(begin)

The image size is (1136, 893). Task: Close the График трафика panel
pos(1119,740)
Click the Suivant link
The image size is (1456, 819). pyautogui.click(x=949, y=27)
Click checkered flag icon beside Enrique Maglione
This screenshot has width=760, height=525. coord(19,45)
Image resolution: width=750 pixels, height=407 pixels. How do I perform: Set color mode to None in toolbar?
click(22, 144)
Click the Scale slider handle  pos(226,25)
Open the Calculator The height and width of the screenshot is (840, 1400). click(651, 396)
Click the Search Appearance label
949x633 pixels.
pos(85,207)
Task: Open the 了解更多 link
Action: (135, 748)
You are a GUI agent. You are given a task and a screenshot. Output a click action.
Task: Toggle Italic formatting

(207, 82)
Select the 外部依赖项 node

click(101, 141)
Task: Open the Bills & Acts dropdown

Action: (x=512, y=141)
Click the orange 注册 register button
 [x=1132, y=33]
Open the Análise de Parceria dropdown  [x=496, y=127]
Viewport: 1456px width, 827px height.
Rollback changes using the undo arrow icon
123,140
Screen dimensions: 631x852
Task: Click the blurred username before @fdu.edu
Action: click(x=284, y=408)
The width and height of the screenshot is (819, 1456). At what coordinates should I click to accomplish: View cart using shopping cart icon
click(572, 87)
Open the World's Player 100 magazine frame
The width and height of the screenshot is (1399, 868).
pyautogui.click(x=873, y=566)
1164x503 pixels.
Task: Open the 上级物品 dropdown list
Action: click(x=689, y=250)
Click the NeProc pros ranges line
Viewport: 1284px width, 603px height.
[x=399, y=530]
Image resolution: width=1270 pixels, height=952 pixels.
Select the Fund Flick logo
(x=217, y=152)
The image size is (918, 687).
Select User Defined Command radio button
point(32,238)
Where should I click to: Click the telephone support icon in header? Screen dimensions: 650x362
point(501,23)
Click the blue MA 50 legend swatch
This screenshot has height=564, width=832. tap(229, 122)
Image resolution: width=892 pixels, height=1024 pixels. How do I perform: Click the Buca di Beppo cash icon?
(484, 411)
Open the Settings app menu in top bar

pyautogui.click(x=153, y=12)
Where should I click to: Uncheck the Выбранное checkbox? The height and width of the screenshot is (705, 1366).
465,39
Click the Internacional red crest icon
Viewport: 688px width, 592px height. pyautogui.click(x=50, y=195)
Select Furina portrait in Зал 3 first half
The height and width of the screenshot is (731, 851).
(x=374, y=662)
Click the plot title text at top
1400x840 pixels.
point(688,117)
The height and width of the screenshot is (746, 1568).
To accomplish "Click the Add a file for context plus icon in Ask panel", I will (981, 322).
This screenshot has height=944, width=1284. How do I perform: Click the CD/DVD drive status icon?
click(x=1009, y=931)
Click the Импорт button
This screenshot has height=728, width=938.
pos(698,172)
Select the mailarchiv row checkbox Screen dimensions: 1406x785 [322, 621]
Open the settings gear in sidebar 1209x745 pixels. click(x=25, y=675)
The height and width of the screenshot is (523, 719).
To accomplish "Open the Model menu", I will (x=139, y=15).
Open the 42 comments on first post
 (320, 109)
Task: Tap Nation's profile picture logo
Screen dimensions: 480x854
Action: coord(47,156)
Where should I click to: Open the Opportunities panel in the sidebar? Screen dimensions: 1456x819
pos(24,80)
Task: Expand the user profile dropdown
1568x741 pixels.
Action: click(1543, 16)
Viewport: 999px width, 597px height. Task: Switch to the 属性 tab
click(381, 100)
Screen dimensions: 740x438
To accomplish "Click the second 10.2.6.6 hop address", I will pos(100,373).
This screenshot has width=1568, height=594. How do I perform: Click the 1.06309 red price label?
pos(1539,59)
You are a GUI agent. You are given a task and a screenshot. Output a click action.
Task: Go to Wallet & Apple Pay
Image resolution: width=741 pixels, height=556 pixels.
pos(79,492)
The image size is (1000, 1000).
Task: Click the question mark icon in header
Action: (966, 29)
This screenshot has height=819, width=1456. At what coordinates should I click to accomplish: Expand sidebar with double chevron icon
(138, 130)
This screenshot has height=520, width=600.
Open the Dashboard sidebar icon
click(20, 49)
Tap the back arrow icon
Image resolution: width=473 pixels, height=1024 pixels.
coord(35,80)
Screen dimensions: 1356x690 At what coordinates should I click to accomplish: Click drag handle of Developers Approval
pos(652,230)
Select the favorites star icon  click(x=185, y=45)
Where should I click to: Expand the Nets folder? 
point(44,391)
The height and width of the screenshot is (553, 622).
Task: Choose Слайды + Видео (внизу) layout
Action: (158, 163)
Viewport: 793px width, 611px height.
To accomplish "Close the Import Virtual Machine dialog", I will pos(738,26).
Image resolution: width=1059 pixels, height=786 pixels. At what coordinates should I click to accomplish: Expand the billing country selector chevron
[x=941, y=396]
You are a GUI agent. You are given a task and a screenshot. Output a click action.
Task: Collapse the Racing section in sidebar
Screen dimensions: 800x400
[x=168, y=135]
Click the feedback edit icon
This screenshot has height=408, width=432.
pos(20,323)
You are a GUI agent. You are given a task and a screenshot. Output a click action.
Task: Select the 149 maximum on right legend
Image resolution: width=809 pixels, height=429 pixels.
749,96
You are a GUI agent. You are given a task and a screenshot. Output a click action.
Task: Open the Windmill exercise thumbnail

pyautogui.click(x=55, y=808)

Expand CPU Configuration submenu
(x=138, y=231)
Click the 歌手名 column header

(end)

TASK BRIEF. Copy the lines of the listing above word for word, from the line containing "Where should I click to: Uncheck" through the line containing "point(688,117)", both included.

TASK ANSWER.
Where should I click to: Uncheck the Выбранное checkbox? The height and width of the screenshot is (705, 1366).
465,39
Click the Internacional red crest icon
Viewport: 688px width, 592px height. pyautogui.click(x=50, y=195)
Select Furina portrait in Зал 3 first half
The height and width of the screenshot is (731, 851).
(x=374, y=662)
Click the plot title text at top
1400x840 pixels.
point(688,117)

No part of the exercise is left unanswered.